Randy Watts (born June 22, 1963) is a former American football defensive end in the National Football League for the Dallas Cowboys. He played college football at Catawba College.

Early years
Watts attended Washington County High School, in Sandersville, Georgia, where he participated in football, basketball, and track. He led the football team in receiving in his last three seasons.

He accepted a football scholarship from East Carolina University. He was a reserve defensive end in his first two seasons. As a junior, he transferred to NAIA Catawba College, where he was named a starter at defensive tackle, registering 99 tackles and 7.5 sacks.

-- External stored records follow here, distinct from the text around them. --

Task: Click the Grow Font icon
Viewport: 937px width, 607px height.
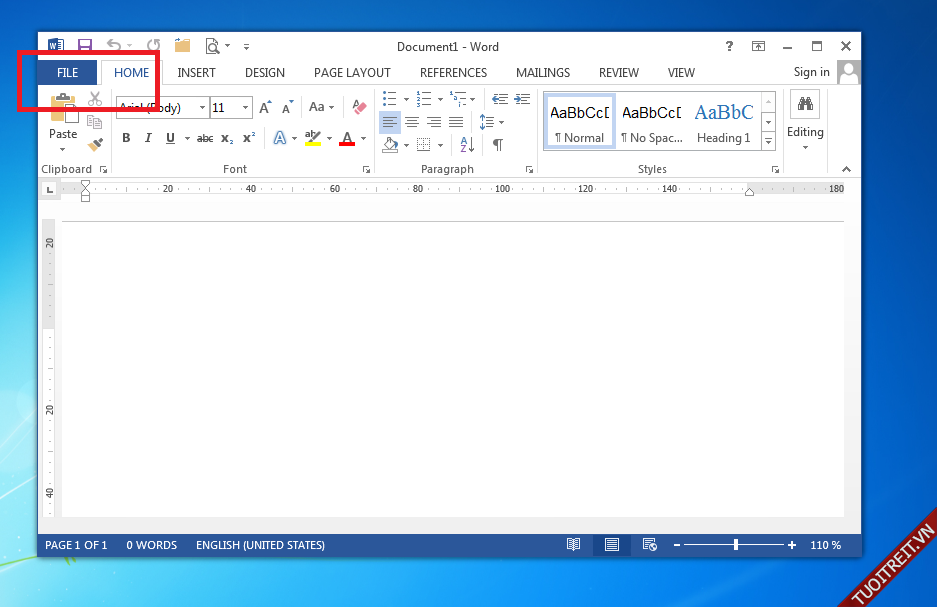Action: pyautogui.click(x=266, y=107)
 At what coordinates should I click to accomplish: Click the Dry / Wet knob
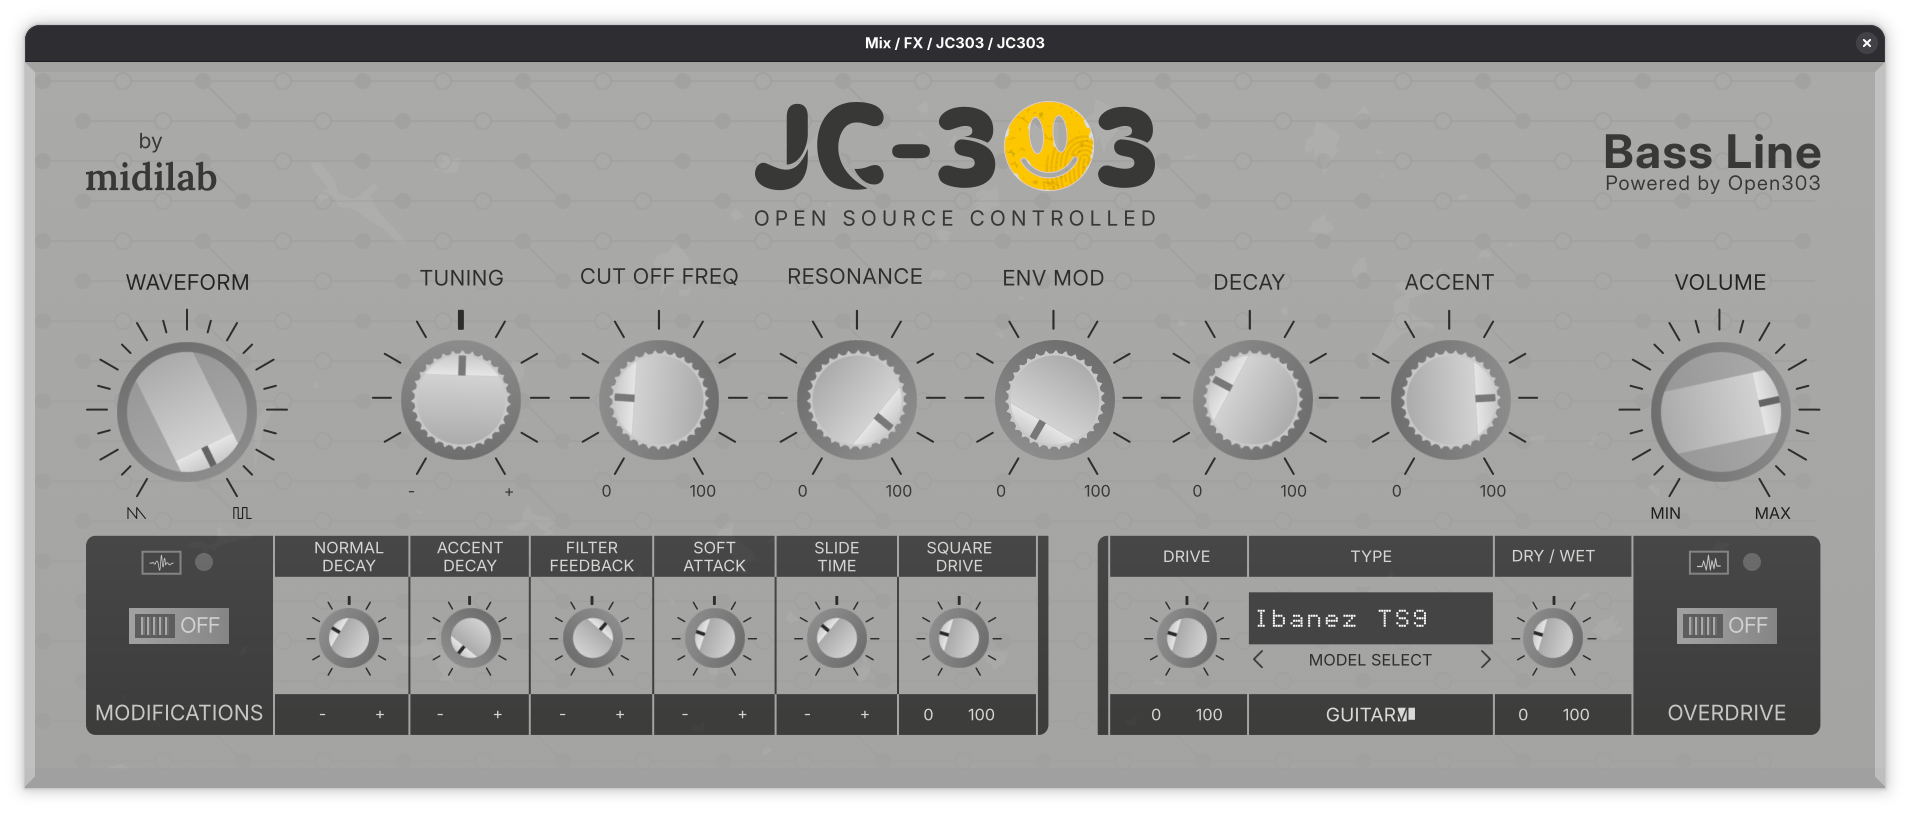1552,638
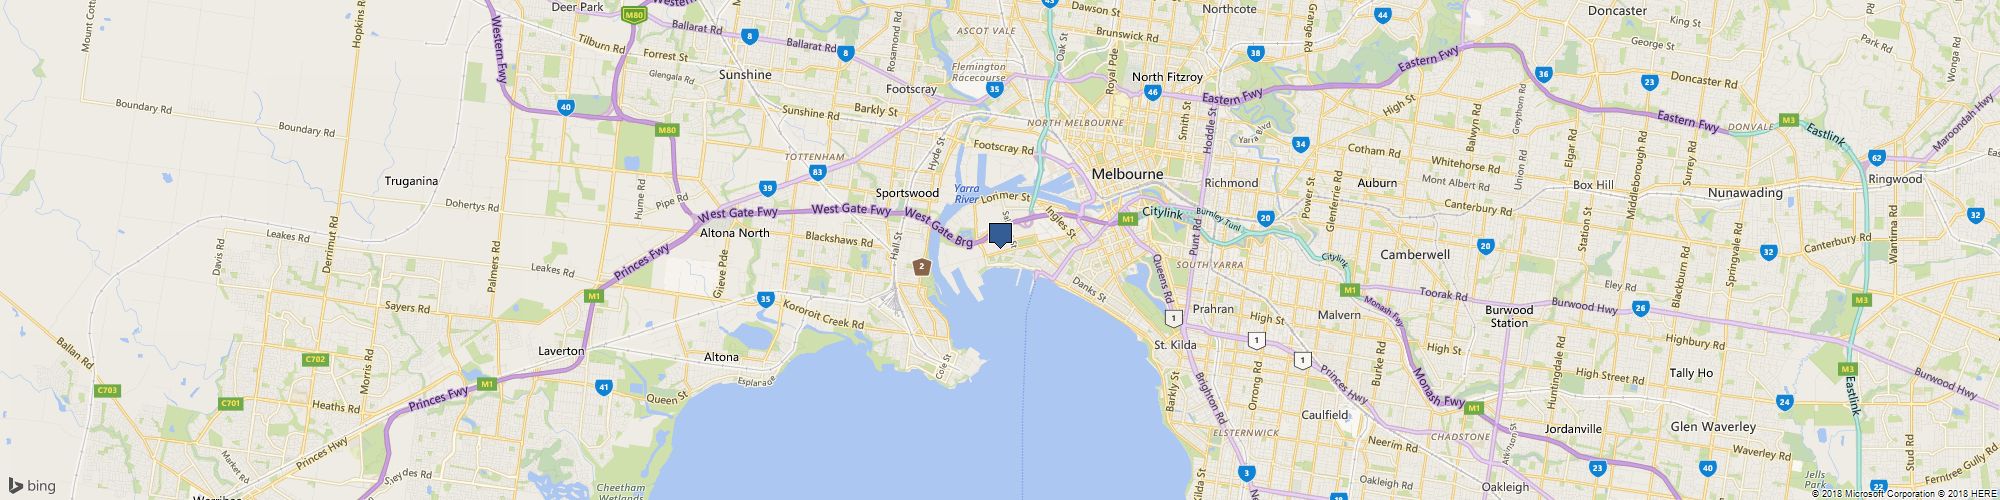The height and width of the screenshot is (500, 2000).
Task: Click the Flemington Racecourse label
Action: [x=979, y=72]
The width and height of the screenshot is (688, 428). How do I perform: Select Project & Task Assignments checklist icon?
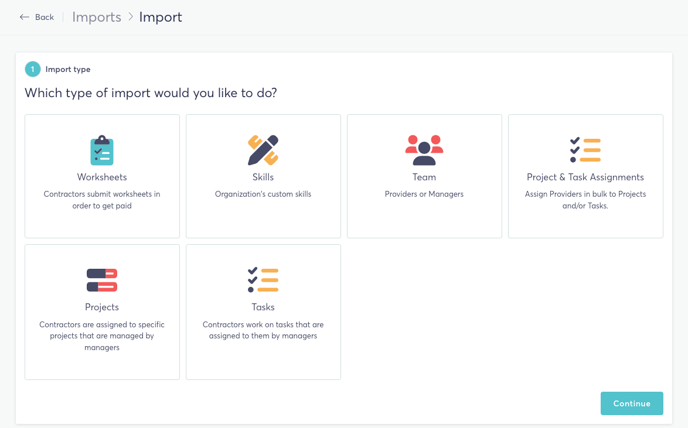pos(585,150)
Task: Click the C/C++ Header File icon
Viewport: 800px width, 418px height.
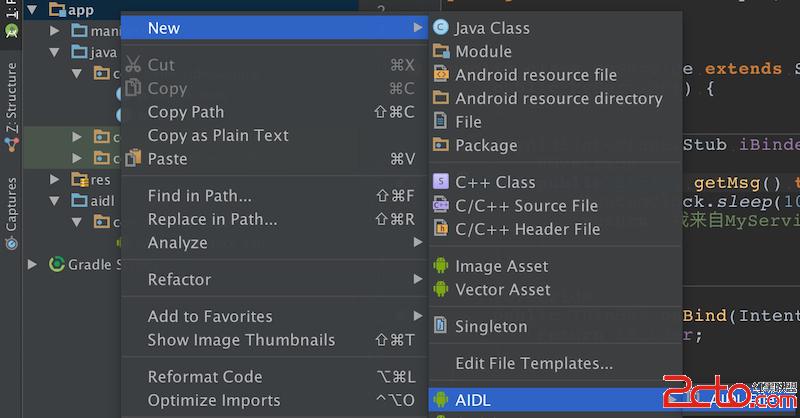Action: (441, 229)
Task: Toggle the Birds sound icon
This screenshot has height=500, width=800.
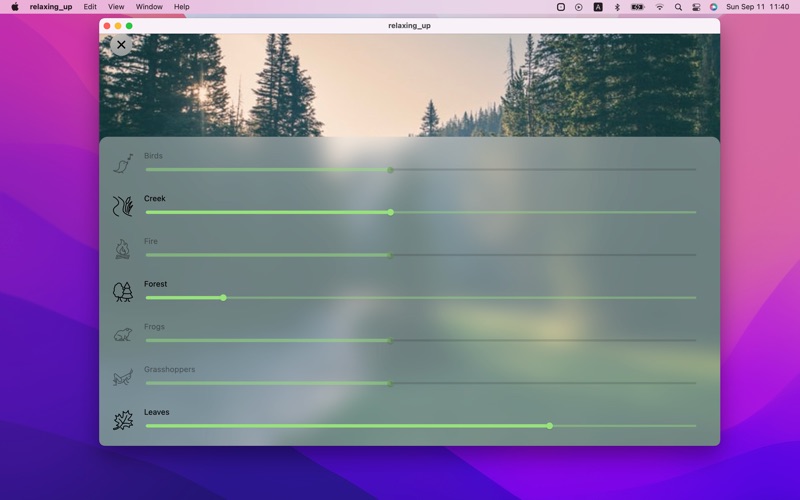Action: point(122,163)
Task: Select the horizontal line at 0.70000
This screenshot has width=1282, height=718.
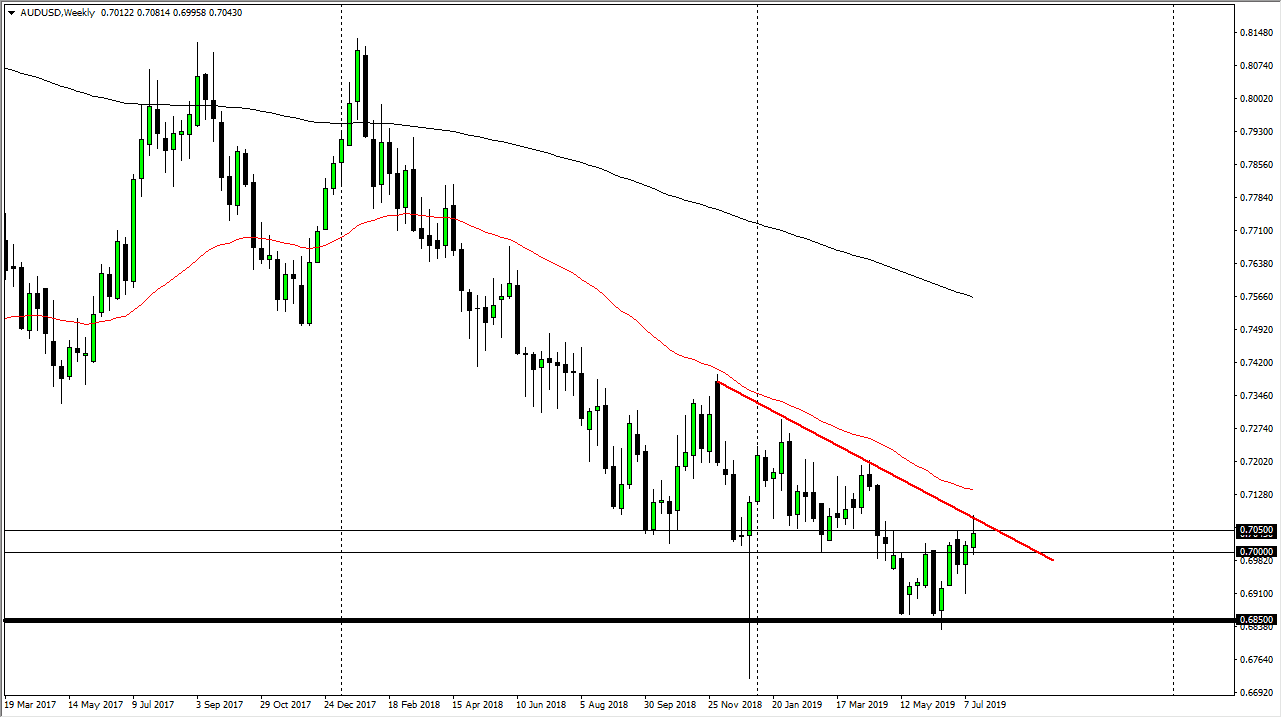Action: [x=500, y=553]
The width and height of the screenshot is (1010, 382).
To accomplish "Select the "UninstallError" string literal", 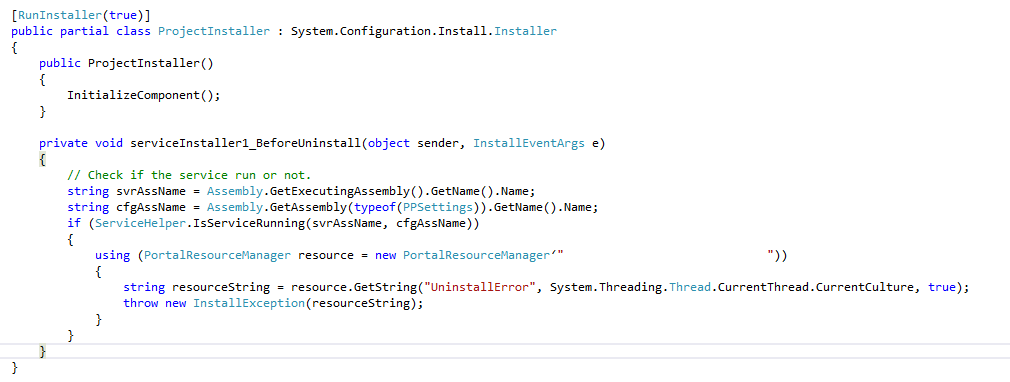I will click(481, 287).
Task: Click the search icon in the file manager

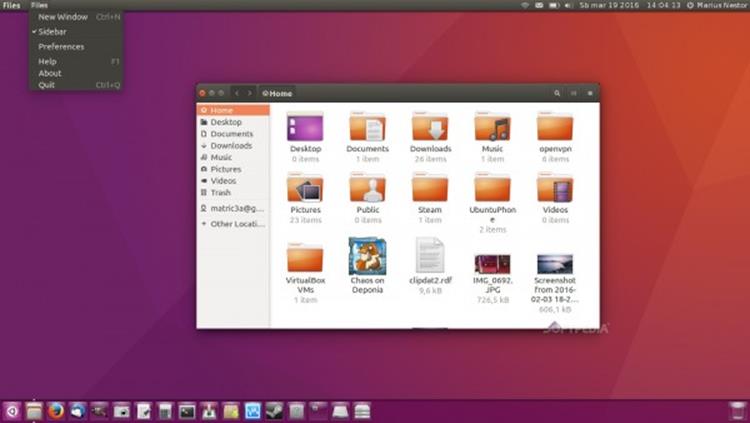Action: click(x=557, y=93)
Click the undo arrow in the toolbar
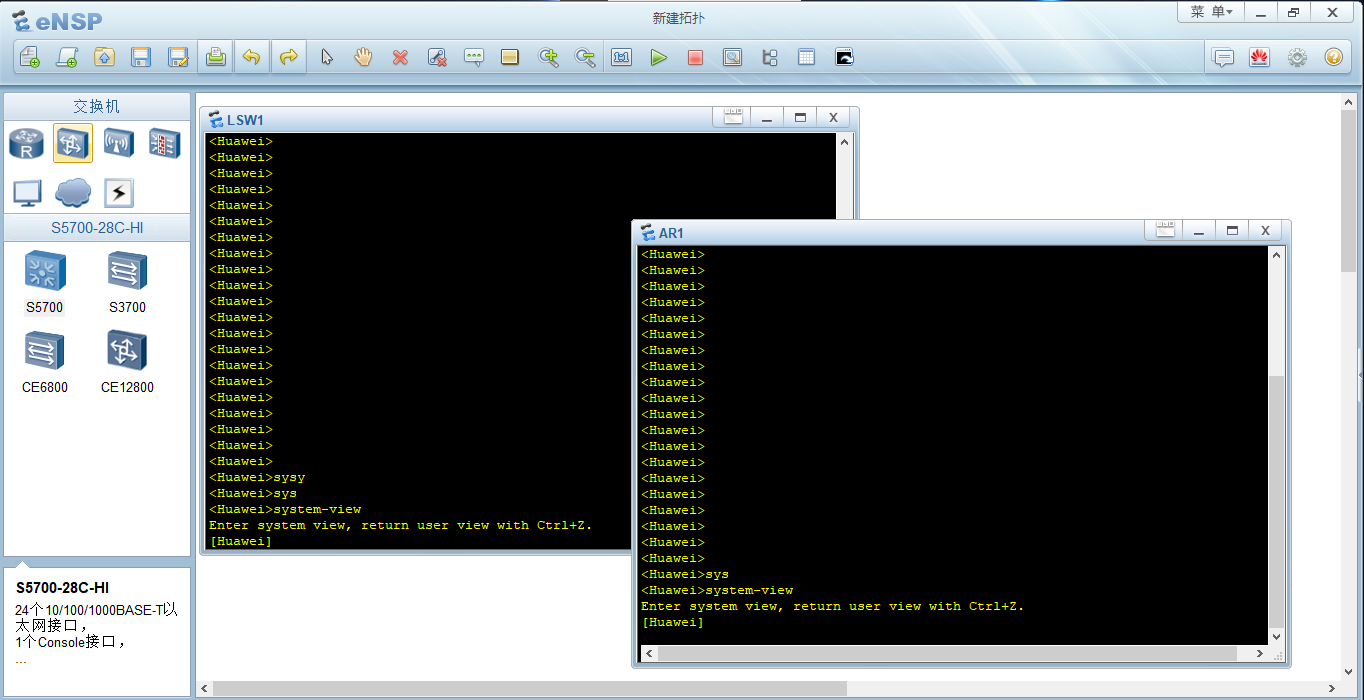This screenshot has height=700, width=1364. pos(251,58)
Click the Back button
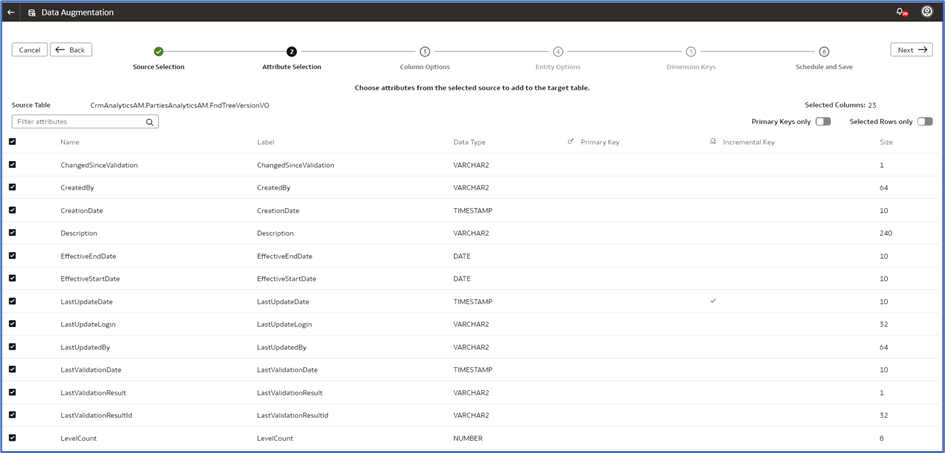945x453 pixels. [71, 49]
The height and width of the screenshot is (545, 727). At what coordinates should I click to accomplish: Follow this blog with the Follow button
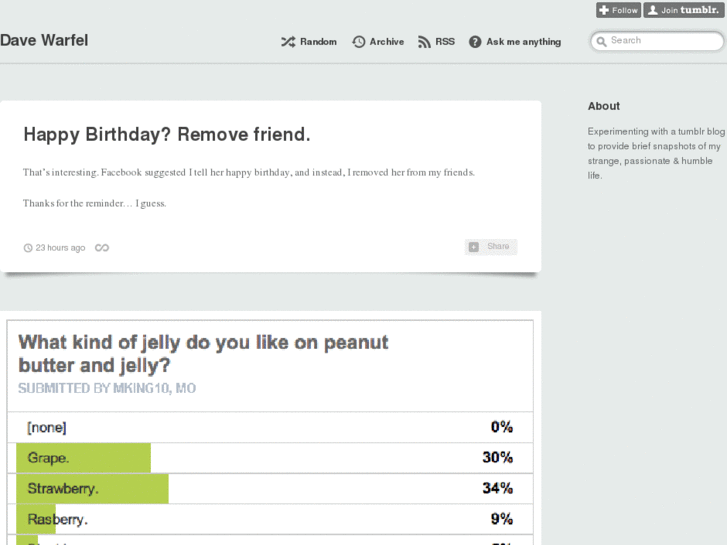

As a senior, he was moved to defensive end, posting 66 tackles and 5 sacks.

Professional career

Kansas City Chiefs (first stint)
Watts was selected by the Kansas City Chiefs in the 9th round (244th overall) of the 1987 NFL Draft. He was waived on September 7.

Dallas Cowboys
After the NFLPA strike was declared on the third week of the 1987 season, those contests were canceled (reducing the 16 game season to 15) and the NFL decided that the games would be played with replacement players. He signed to be a part of the Dallas replacement team that was given the mock name "Rhinestone Cowboys" by the media. He had 7 tackles, one fumble recovery and 3 sacks (tied for the team lead) in 3 games. He was waived in November.

In 1988, he was re-signed to participate in training camp. He was released on August 18.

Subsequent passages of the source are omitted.